Włodzimierz Jan Jakubowski (Note: /pl/.) (14 December 1939 – 10 January 2026) was a Polish football player and manager who played as a striker.

Both his playing and managerial careers were strongly associated with his hometown club Lech Poznań. As a player he was considered a prolific goalscorer, although his playing career coincided with Lech's struggles in the league pyramid.

As a manager he oversaw the club's golden period in the 1980s. He also managed multiple other clubs, however mostly for short stints in lower divisions.

==Early and personal life==
Jakubowski was born in Poznań on 14 December 1939.

He grew up opposite the Dębiec Stadium where Lech Poznań used to play and was involved with and supported the club his whole life.

==Playing career==
Jakubowski joined his hometown club Lech Poznań at age 14.

He made his senior debut against Marymont Warsaw in 1958. He went on to play for Lech for many years, of which 24 appearances and 1 goal were in the 1962–63 season of the Ekstraklasa. However, his playing career coincided with Lech's time in the lower divisions, where he was a prolific goalscorer, most notably scoring five goals in a 9–0 win over Vitcovia Witkowo on 5 April 1965.

His time at Lech was only interrupted by a two-year stint at army club Flota Gdynia due to the mandatory conscription (obligatory for all men at the time) and at the end of his playing career where he joined Polonia Poznań.

==Managing career==
At Lech Poznań, Jakubowski became an assistant coach to Wojciech Łazarek, and in 1984, Lech won a historic double, their biggest success to date.

At the end of the 1984–85 season and throughout the 1985–86 season, as well as in the autumn of 1986, he independently managed them, which during the squad rebuild they secured a high fourth-placed finish in the league twice.

After his successes at Lech, Stal Mielec hired Jakubowski in January 1987 after Zenon Książek left them in the Ekstraklasa relegation zone after the first half of the season.
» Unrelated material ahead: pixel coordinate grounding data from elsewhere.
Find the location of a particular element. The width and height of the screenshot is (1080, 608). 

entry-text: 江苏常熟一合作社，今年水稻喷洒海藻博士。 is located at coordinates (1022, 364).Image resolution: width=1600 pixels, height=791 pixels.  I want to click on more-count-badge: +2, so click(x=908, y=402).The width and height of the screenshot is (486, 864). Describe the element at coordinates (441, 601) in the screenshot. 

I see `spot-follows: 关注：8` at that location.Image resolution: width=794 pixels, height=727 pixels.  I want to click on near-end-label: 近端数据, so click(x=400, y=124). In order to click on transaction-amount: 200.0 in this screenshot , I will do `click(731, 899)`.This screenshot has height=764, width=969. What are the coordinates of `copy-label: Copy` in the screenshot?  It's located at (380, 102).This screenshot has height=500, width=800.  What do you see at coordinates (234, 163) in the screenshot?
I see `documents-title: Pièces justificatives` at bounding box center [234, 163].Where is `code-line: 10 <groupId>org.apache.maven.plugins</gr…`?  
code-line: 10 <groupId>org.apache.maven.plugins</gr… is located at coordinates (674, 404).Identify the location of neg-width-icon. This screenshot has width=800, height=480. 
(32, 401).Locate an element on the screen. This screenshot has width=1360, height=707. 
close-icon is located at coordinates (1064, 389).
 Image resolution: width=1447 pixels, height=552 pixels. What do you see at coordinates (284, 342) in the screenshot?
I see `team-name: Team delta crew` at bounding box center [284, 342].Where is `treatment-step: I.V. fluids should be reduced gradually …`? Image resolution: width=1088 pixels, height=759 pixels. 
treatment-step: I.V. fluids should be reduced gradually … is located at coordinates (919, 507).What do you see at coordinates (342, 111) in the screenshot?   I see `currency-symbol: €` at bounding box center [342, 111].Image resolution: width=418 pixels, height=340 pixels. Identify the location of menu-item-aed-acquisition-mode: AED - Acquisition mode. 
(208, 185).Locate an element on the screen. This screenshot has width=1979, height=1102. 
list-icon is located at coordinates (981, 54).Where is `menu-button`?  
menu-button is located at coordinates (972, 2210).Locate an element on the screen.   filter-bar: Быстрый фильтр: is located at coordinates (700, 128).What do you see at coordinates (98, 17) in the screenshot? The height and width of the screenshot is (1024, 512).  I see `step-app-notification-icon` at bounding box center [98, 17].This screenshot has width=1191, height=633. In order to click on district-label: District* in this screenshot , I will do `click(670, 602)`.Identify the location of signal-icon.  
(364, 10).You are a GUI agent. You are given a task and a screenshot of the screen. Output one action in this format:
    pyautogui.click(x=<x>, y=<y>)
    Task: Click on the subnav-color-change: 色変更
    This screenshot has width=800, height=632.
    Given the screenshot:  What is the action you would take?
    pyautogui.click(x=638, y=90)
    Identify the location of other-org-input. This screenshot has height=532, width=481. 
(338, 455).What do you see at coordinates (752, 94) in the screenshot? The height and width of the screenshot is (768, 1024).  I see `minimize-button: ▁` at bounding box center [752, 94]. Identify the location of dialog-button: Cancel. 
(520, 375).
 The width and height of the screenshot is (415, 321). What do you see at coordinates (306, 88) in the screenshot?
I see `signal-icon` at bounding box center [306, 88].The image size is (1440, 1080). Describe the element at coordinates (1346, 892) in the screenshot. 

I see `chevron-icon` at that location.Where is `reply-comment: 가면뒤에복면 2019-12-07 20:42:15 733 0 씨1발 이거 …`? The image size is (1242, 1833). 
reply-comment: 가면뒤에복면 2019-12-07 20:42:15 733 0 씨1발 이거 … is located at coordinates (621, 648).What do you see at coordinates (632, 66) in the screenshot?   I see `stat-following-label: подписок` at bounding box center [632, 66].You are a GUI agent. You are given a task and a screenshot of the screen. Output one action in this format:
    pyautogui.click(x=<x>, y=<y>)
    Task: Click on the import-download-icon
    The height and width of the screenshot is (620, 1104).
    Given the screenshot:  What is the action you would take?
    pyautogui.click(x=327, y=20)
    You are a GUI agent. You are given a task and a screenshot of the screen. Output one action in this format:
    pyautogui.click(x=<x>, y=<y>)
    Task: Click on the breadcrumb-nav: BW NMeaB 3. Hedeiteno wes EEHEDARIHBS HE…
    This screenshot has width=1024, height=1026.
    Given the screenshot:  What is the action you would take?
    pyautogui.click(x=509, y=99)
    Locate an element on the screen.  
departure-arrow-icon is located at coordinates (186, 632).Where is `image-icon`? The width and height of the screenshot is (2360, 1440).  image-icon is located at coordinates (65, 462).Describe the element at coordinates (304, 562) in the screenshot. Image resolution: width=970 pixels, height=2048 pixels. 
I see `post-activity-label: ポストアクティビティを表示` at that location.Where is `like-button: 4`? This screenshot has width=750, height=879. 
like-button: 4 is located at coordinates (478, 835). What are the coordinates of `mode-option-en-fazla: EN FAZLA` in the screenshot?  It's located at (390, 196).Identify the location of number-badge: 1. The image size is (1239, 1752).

However, Jakubowski fared no better and Stal were relegated after only 3 wins (against Lechia Gdańsk, Górnik Wałbrzych and Olimpia Poznań) in the spring half of the season.

After Stal, he went on to manage other clubs such as Olimpia Poznań, Dyskobolia Grodzisk Wielkopolski, Tarnovia Tarnowo Podgórne, GKS Bełchatów, Kotwica Kórnik and Mieszko Gniezno. With Kotwica, he earned a historic promotion to the second tier. He had two stints at Mieszko; between 1975 and 1977 and one more later in his career, in the 1990–91 season, which followed the single season at GKS Bełchatów (1989–90 season).

==Death==
Jakubowski died on 10 January 2026, at the age of 86.